Тем не менее католики задают те же вопросы, которые мучают меня по ночам или когда мне страшно. В одной из книг Гейл Годвин герой спрашивает священника: «Как я могу просить у вас или Господа отпущения грехов, если я знаю, что выйду из церкви и снова произнесу ложь, когда кто-то спросит меня?» Смутное ощущение собственной ограниченности и при этом необычная умиротворенность в душе, уверенность, что Господь рано или поздно разгадает все наши хитрости, – это мне нравится в католицизме.

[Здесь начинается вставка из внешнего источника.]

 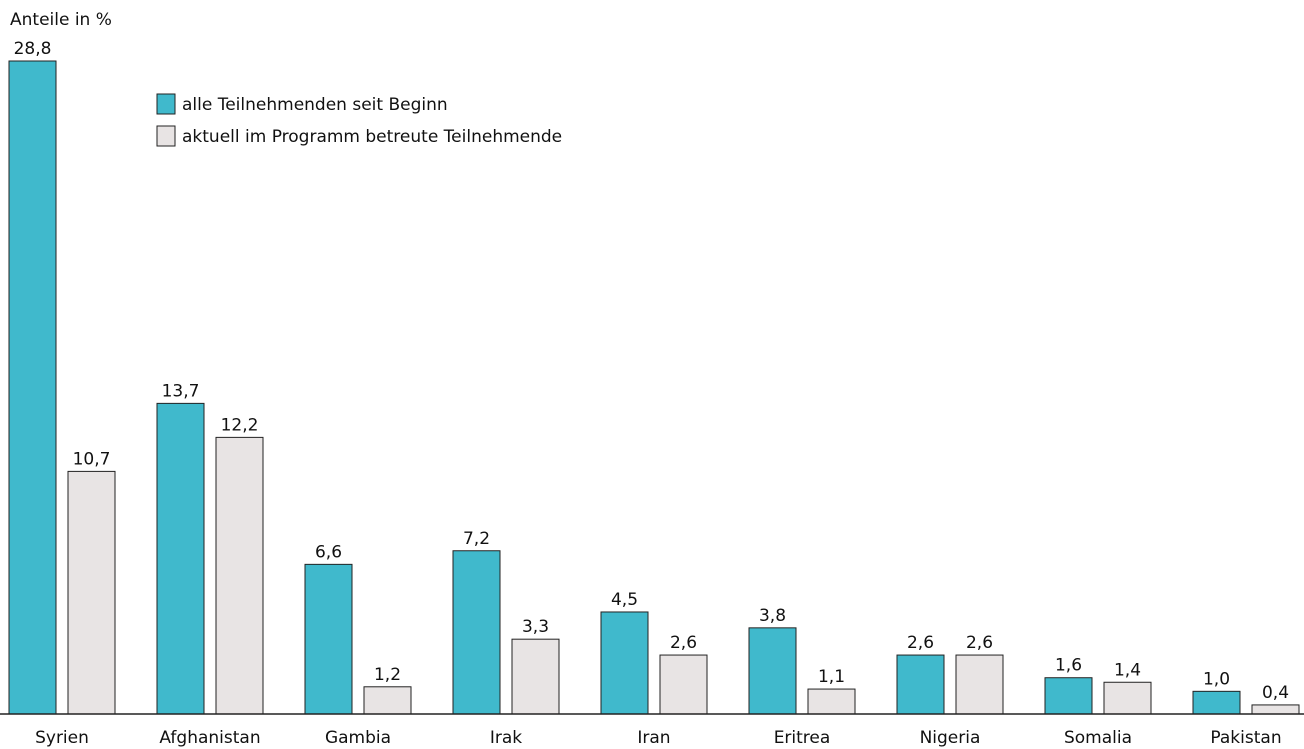 What do you see at coordinates (181, 391) in the screenshot?
I see `value-label: 13,7` at bounding box center [181, 391].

Но недостаточно, чтобы самой влиться в ряды его последователей. Недостаточно, чтобы что-то предпринять. Меня хватает лишь на то, чтобы удивляться и до некоторой степени завидовать.
Я все это рассказала вам, только чтобы объяснить, что мама просила меня приехать не потому, что у нас сохранились самые теплые воспоминания о полуночной мессе на Рождество или чем-то таком. Нет, моя мать просто хотела знать, что происходит.
Ах да! Хотите стать миллионером? Вопрос на шестьдесят четыре тысячи долларов – чем ты зарабатываешь на жизнь, Эбби?
Знаю, я должна быть осторожна в общении с любым, кто называет меня Эбби. Они из моей Жизни, из реального мира, и это провокационный вопрос.
В большинстве случаев уже довольно давно я отвечаю, что владею собственной компанией, занимающейся обслуживанием банкетов. Подобный ответ сразу многое объясняет. Я столько времени вешу на телефоне, координируя свою службу поскольку доставляю еду в любое время. Я говорю по телефону и днем, поскольку нужно все уладить и связаться с девушками, которые работают на меня в качестве поварих и официанток. У меня нет никакого офиса, поскольку моя компания специализируется, как модно было говорить в девяностые, на дистрибуции. Для большинства людей мой ответ вполне понятен, потому они кивают, и разговор течет дальше.